# What could it be?



## ckamanao (Mar 20, 2010)

What do you guys make of this? Found it up in the mountains where I work.


----------



## manysteps (Sep 28, 2009)

A pretty dang big dog.


----------



## sawsman (Sep 13, 2007)

I found a dollar once. Good find!


----------



## Cooky (Apr 25, 2011)

Three toes...any sign of a landing zone?


----------



## wyogoob (Sep 7, 2007)

It's a buck in the snow. (man, I just love that joke)


I would replace the dollar with a twenty and then set up a trail camera over it.


----------



## goofy elk (Dec 16, 2007)

Big canine for sure...

The track has melt in it, making it appear bigger..

I guess it could be one of those EXTRA,EXTRA large coyotes Utah has a few of


----------



## Kingfisher (Jul 25, 2008)

german shepherd, male, 8 years old, overweight at 92 lbs, right toe has a hangnail causing offset pressure to the left, eats alpo twice daily, just had a beggin strip and is shedding.


----------



## HighNDry (Dec 26, 2007)

An enactment of the phrase: "If I had a dollar for every dog track that someone claims is a wolf, I'd be a rich man."


----------



## Kevin D (Sep 15, 2007)

HighNDry said:


> An enactment of the phrase: "If I had a dollar for every dog track that someone claims is a wolf, I'd be a rich man."


 :lol: :lol: :lol:


----------



## wyogoob (Sep 7, 2007)

ckamanao said:


> What do you guys make of this?
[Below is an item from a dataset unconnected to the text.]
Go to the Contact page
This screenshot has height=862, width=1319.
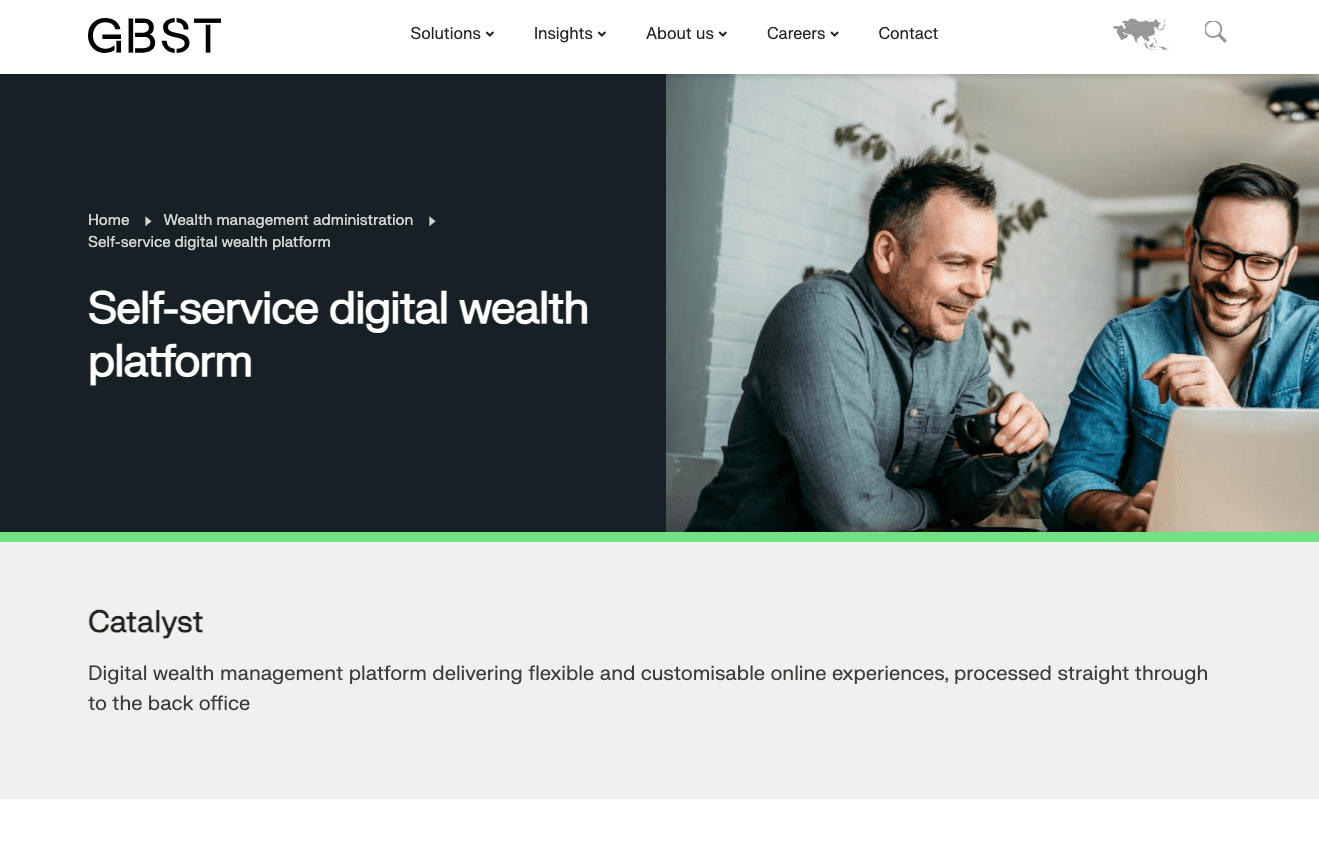click(908, 33)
Found it up in the mountains where I work.


By the way, where is "up in the mountains where I work"?


----------



## 35whelen (Jul 3, 2012)

can i throw in on this? i found this during muzzleloader elk. dont know if it's dog or cat or one or two tracks. I dont think I found anything special here, but i'm curious to know cause it's been bugging me for so long.


----------



## Kevin D (Sep 15, 2007)

35whelen said:


> can i throw in on this? i found this during muzzleloader elk. dont know if it's dog or cat or one or two tracks. I dont think I found anything special here, but i'm curious to know cause it's been bugging me for so long.


That track looks a little catty to me.....possibly a dinky lion or a big bobcat depending on your shoe size.


----------



## 35whelen (Jul 3, 2012)

11 1/2


----------



## ckamanao (Mar 20, 2010)

I work south slope Yellowstone area. Rock Creek Area and East bout 30 miles or so. Turns out, its the track of a huge Bloodhound that had been a bit melted.


----------



## wyogoob (Sep 7, 2007)

ckamanao said:


> I work south slope Yellowstone area. Rock Creek Area and East bout 30 miles or so. Turns out, its the track of a huge Bloodhound that had been a bit melted.


Ah c'mon, never let the truth stand in the way of a good story. 

Just kiddin', thanks for the head's up.


----------